A w czym miałoby tu przeszkadzać ukorzenienie odmiany szlachetnej? Właśnie o to chodzi.
Podkładka to także pigwa. Nie ma powodu sądzić że oryginalne korzenie podkładki jakoś 'zginą' czy zostaną zagłuszone przez korzenie odmiany szlachetnej. A za to jeśli nadziemna część drzewka zmarznie to ma prawo odbić z korzeni - i lepiej jeśli będą pochodziły od odmiany

Pigwy z natury dają odrosty korzeniowe.
Nie ma co nadmiernie przywiązywać się do idei szczepienia, bo można przecież zrobić drzewko na własnych korzeniach - z odrostu, z ukorzenienia pędu - pigwę dość łatwo tak rozmnożyć
i tako drzewiej czyniono 
Z sadzonek drzewa uznaje się za najlepsze i najszybciej owocują
Sadzonki odmiany szlachetnej ukorzenia się zdrewniałe typową metodą, wskazane podgrzane podłoże ale niekoniecznie. Tradycyjnie można sadzonkować wprost w gruncie, jesienią ale także wczesną wiosną (jeśli susza nie grozi i lepiej z osłoną), przy tym im dłuższe i grubsze tym lepiej (20-30 cm) - mogą być to odcinki starszego pędu wraz z gałązkami, albo z piętką. Zaleca się sztobry sadzić głęboko, z uwagi na ów płytki system korzeniowy

coś jak przy winorośli. Półzdrewniałe latem ukorzeniać też podobno można. Podają iż niektóre odmiany niechętne, np. Champion.

__________

### TREŚĆ ZADANIA 1
Wypisz z tekstu o rozmnażaniu pigwy fragment od „Nie ma co nadmiernie” aż do „niechętne, np. Champion.”.
### TREŚĆ ZADANIA 2
Odpowiedz na pytania na podstawie tekstu o rozmnażaniu pigwy.
(a) Jaką długość sadzonek podano?
(b) Jaką odmianę wymieniono jako niechętnie się ukorzeniającą?
(c) Dlaczego zaleca się sadzić sztobry głęboko?
### TREŚĆ ZADANIA 3
Oceń, czy poniższe stwierdzenia zgadzają się z tekstem o rozmnażaniu pigwy.
(a) Pigwy z natury wytwarzają odrosty korzeniowe.
(b) Do ukorzeniania zdrewniałych sadzonek podgrzane podłoże jest konieczne.
(c) Sadzonkować w gruncie można wyłącznie jesienią.
Wiersze zamieszczone dalej nie są do niczego potrzebne.

### SUROWE DANE
__________

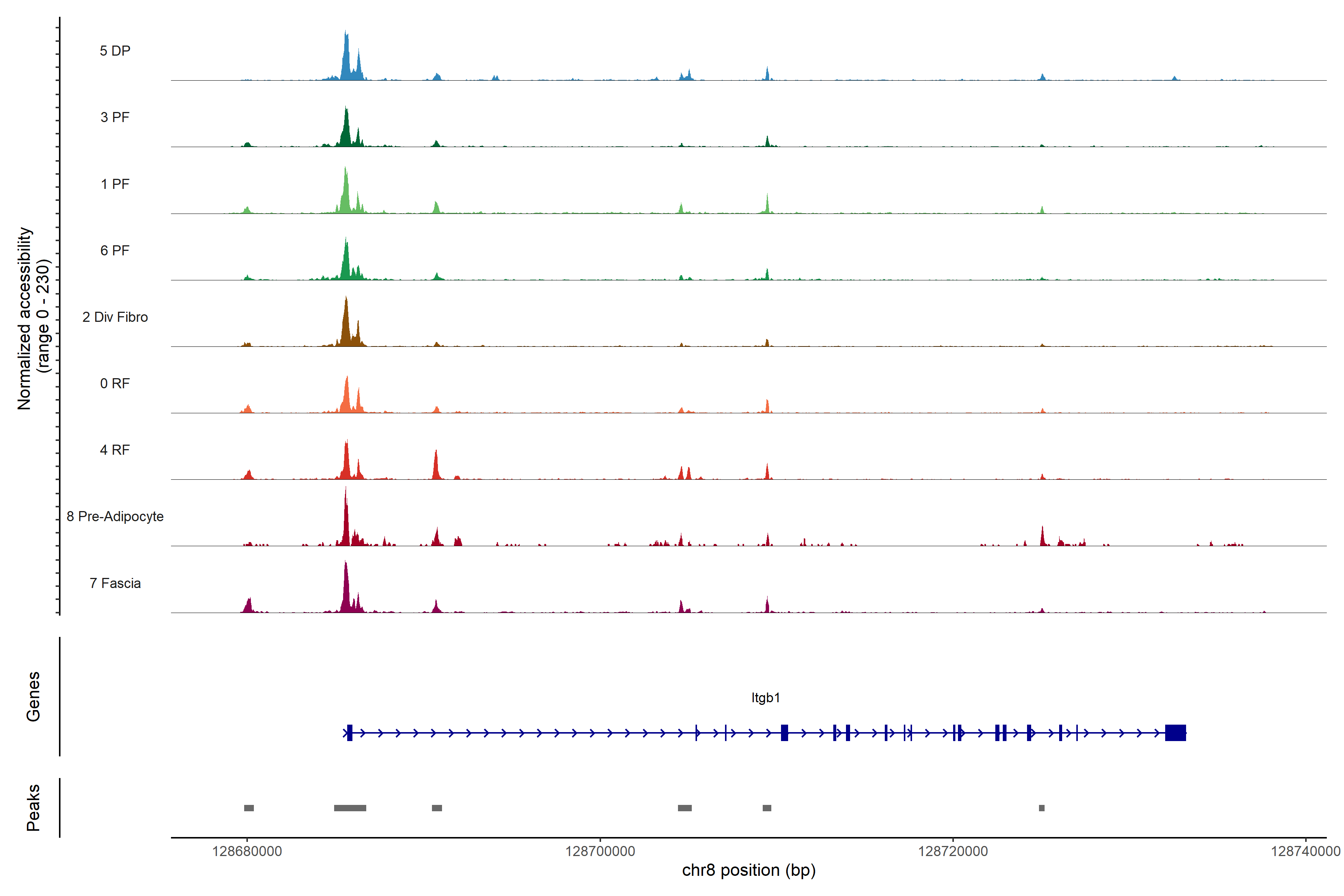Click the 7 Fascia track label
The image size is (1344, 896).
coord(115,583)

__________

### ODPOWIEDŹ KOŃCOWA 1
Nie ma co nadmiernie przywiązywać się do idei szczepienia, bo można przecież zrobić drzewko na własnych korzeniach - z odrostu, z ukorzenienia pędu - pigwę dość łatwo tak rozmnożyć
i tako drzewiej czyniono 
Z sadzonek drzewa uznaje się za najlepsze i najszybciej owocują
Sadzonki odmiany szlachetnej ukorzenia się zdrewniałe typową metodą, wskazane podgrzane podłoże ale niekoniecznie. Tradycyjnie można sadzonkować wprost w gruncie, jesienią ale także wczesną wiosną (jeśli susza nie grozi i lepiej z osłoną), przy tym im dłuższe i grubsze tym lepiej (20-30 cm) - mogą być to odcinki starszego pędu wraz z gałązkami, albo z piętką. Zaleca się sztobry sadzić głęboko, z uwagi na ów płytki system korzeniowy

coś jak przy winorośli. Półzdrewniałe latem ukorzeniać też podobno można. Podają iż niektóre odmiany niechętne, np. Champion.

### ODPOWIEDŹ KOŃCOWA 2
(a) 20-30 cm.
(b) Champion.
(c) Z uwagi na płytki system korzeniowy.

### ODPOWIEDŹ KOŃCOWA 3
(a) Tak: „Pigwy z natury dają odrosty korzeniowe.”
(b) Nie: „wskazane podgrzane podłoże ale niekoniecznie”.
(c) Nie: „jesienią ale także wczesną wiosną”.